[Stored items]
---+---

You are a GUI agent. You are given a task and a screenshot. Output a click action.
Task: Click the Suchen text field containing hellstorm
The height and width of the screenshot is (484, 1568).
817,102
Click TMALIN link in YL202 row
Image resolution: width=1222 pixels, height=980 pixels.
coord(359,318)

---+---

YOUR GOAL
Each line above must be reproduced exactly as it stands.

SOLUTION TO THE PROBLEM
You are a GUI agent. You are given a task and a screenshot. Output a click action.
Task: Click the Suchen text field containing hellstorm
The height and width of the screenshot is (484, 1568).
817,102
Click TMALIN link in YL202 row
Image resolution: width=1222 pixels, height=980 pixels.
coord(359,318)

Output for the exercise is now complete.